All ions exhibited far more consistent, rapid transitions during arousal relative to falling asleep. This is consistent with the need to quickly shift from sleep to awake states when presented with novel, threatening, or unexpected stimuli, and with the overarching ability of brainstem neuromodulatory centers to drive near-immediate responses to behaviorally relevant events (12). Relative to [K+]e, the 5-fold slower transition of [Ca2+]e and [Mg2+]e may reflect differences in the transport or buffering of these ions, and suggests that beyond the immediate capacity of neuromodulators to drive quick arousal, it takes longer for composition of interstitial ions to fully stabilize. [Ca2+]e and [Mg2+]e exhibited very slow recoveries following anesthesia often lasting 10–30 min. Interestingly, ions appeared to exhibit larger shifts in the immediate post-induction and recovery period. This biphasic activity may suggest a complex shift in neuromodulatory activity during these anesthetic transitions, and, with [Ca2+]e and [Mg2+]e taking much longer than [K+]e to return to a stable awake concentration, may relate to the confusion and post-operative delirium that follows general anesthesia. In fact, high levels of serum [Ca2+]e and [Mg2+]e can manifest as subacute delirium (7).
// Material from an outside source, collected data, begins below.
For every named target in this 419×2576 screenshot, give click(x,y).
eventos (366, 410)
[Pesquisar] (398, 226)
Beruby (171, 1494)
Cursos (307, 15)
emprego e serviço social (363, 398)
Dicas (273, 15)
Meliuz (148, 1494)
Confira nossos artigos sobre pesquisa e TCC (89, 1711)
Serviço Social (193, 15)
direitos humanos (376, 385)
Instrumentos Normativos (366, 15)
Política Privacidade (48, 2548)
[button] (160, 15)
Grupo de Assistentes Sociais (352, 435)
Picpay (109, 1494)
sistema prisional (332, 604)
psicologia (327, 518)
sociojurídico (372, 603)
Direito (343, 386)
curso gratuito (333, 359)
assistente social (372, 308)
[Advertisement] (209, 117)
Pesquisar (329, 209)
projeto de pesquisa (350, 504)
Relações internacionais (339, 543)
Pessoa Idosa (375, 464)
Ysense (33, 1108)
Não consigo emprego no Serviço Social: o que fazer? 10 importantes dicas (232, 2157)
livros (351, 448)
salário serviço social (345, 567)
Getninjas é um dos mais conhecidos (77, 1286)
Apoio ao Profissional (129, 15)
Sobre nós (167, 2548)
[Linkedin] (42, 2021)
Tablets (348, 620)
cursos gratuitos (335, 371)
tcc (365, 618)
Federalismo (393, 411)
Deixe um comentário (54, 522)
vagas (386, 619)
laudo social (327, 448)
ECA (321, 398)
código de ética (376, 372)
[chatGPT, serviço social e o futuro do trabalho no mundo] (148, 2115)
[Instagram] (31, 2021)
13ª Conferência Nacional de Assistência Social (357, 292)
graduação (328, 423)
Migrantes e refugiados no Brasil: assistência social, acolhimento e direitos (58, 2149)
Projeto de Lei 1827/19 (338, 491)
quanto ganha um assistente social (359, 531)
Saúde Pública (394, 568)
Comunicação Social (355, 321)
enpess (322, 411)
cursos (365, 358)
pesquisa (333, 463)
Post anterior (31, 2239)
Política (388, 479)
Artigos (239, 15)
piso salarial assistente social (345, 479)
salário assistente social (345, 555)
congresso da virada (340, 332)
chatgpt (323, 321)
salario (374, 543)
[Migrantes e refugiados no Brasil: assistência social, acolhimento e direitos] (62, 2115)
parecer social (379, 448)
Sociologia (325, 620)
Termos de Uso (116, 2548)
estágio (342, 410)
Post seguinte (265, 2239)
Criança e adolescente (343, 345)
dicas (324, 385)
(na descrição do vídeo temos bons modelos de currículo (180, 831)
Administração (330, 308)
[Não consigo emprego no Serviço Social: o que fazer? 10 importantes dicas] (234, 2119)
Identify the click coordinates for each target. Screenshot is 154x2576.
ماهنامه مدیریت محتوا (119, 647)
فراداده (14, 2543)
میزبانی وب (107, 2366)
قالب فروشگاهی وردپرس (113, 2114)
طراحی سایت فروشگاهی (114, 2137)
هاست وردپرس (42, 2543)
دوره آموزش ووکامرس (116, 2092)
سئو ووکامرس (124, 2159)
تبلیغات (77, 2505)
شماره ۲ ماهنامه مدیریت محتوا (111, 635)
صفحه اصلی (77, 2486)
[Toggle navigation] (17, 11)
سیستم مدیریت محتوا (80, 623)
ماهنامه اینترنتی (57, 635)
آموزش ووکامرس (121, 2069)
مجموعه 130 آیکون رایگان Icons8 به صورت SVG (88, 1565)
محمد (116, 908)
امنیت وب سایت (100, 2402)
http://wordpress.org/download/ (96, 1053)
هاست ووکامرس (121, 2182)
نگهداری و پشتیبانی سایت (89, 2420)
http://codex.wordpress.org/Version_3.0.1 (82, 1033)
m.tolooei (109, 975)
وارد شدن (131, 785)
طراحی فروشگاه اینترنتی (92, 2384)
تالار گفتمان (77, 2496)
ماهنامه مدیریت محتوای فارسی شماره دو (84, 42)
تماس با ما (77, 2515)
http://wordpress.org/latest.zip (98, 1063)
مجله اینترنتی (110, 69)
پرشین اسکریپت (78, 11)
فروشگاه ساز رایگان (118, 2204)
Perhaps the most interesting observation is the state-dependent change in [Mg2+]e. Previous studies have shown that [Mg2+]e in CNS is in the range of ~0.8–1.2 mM or slightly lower than in plasma (13, 14), but [Mg2+]e homeostasis has received little attention (15). In electrophysiological studies, manipulation of [Mg2+]e is commonly employed, because low [Mg2+]e relieves the depolarization block of the N-methyl-D-aspartate (NMDA) receptors and facilitates induction of LTP and, in more extreme cases, seizure (7, 16). Interestingly, wakefulness and sleep deprivation are linked to upregulation of pathways downstream of NMDA receptor activation, including CamKII, ERK, and pCreb (1, 17). The decline in [Mg2+]e during wakefulness may thereby, in combination with membrane depolarization induced by the elevation of [K+]e, contribute to the gene expression pattern characteristic of wakefulness. The finding that [Mg2+]e increases during sleep is consistent with the observation that changes in dietary magnesium can have a profound impact on learning and memory, possibly by improving both the amount and quality of sleep (18, 19).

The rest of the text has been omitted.